• _Task objective_:
Retype each of the following items word for word, leaving out the pictures.

• _Records to use_:
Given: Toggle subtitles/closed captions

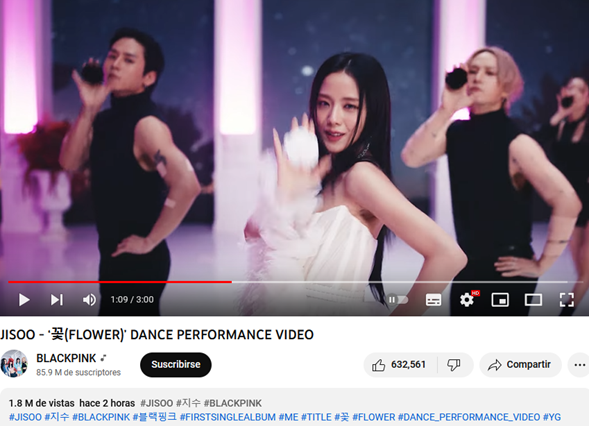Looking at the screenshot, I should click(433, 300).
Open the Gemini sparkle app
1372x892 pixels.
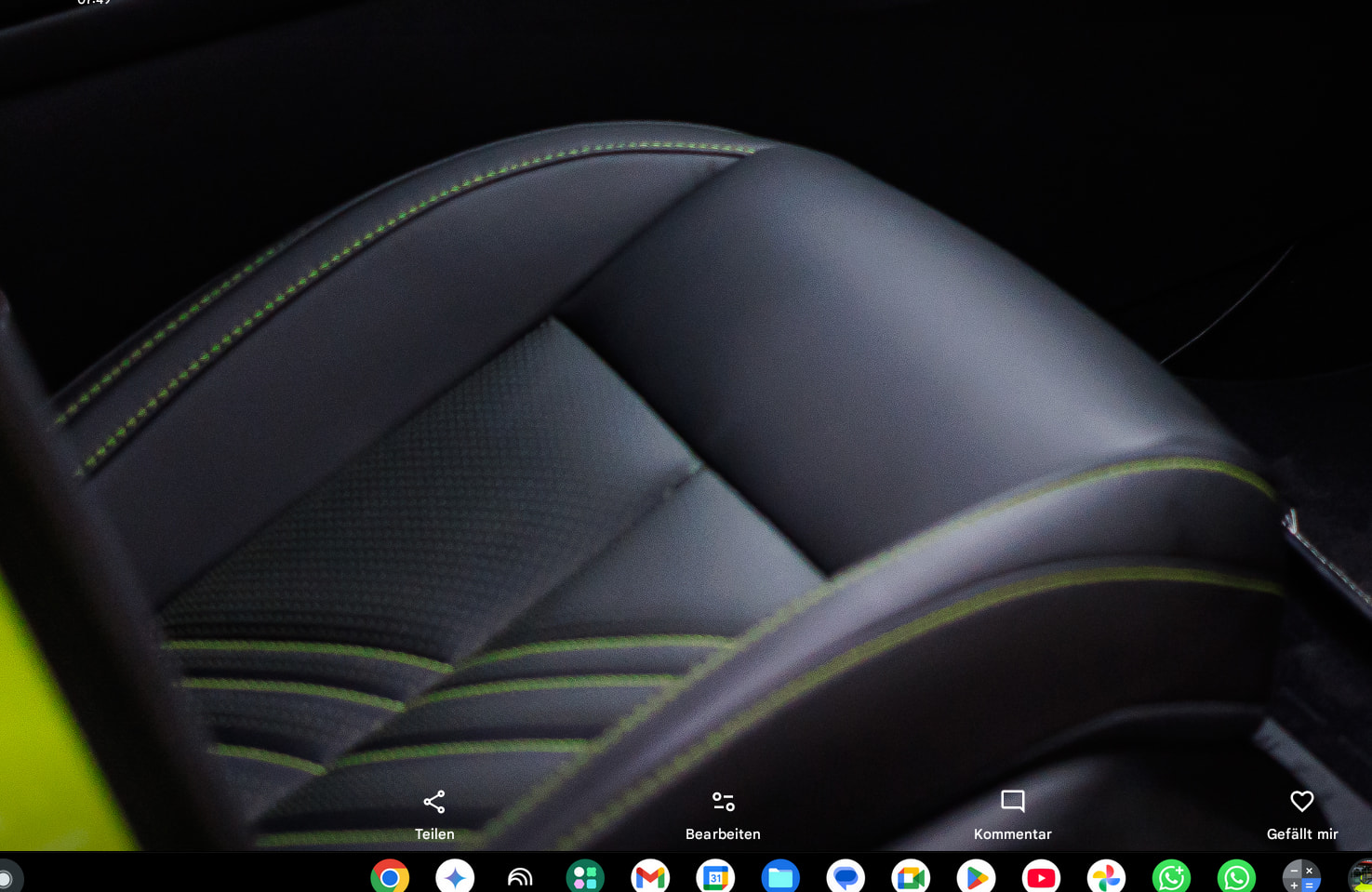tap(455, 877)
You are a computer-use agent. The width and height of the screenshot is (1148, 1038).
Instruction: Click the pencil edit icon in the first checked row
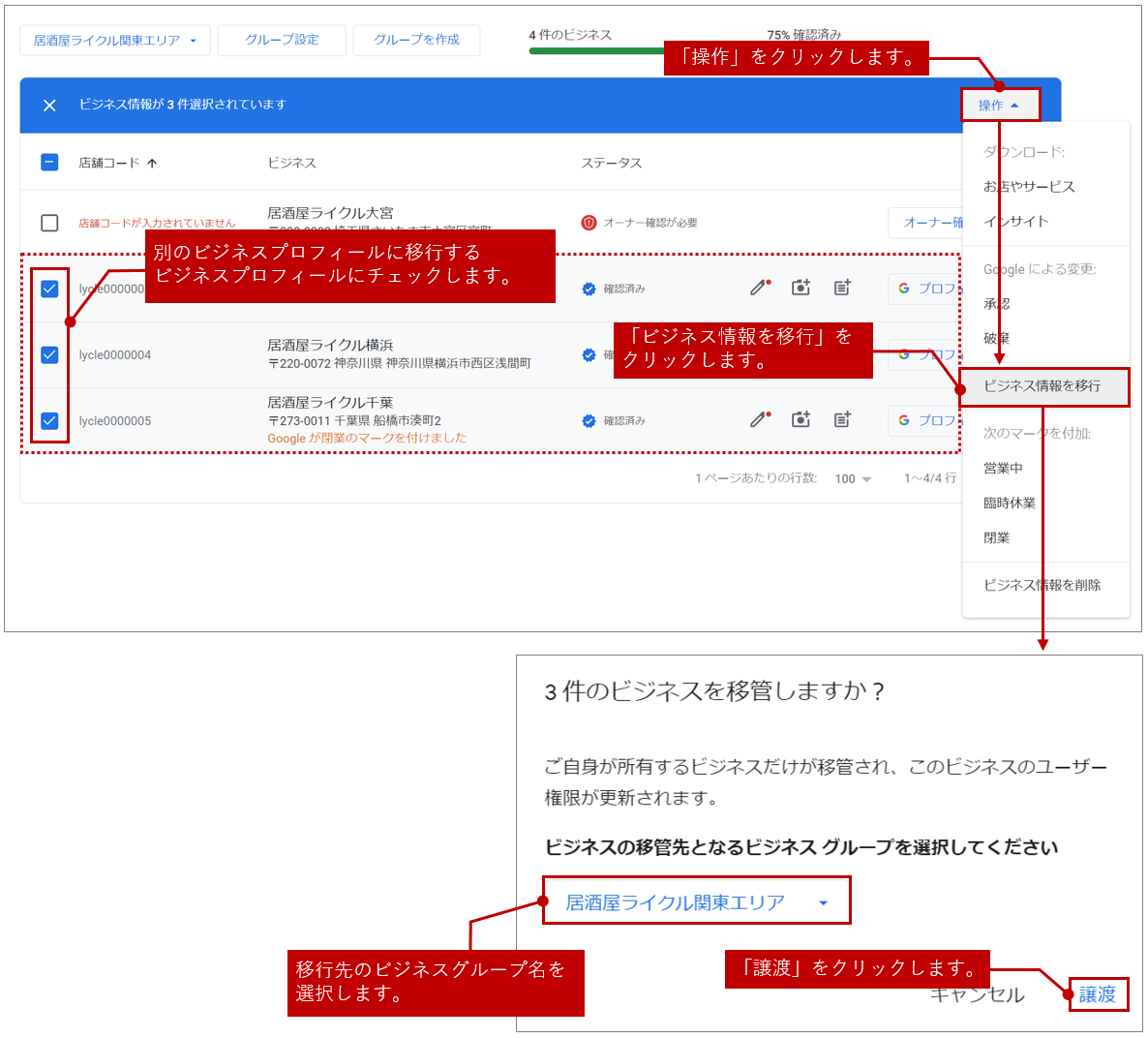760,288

• _Task answer_:
Given: Toggle subtitles/closed captions

Looking at the screenshot, I should click(433, 300).
Open the Gemini sparkle app
1372x892 pixels.
tap(455, 877)
You are a computer-use agent. The width and height of the screenshot is (1148, 1038).
Instruction: Click the pencil edit icon in the first checked row
760,288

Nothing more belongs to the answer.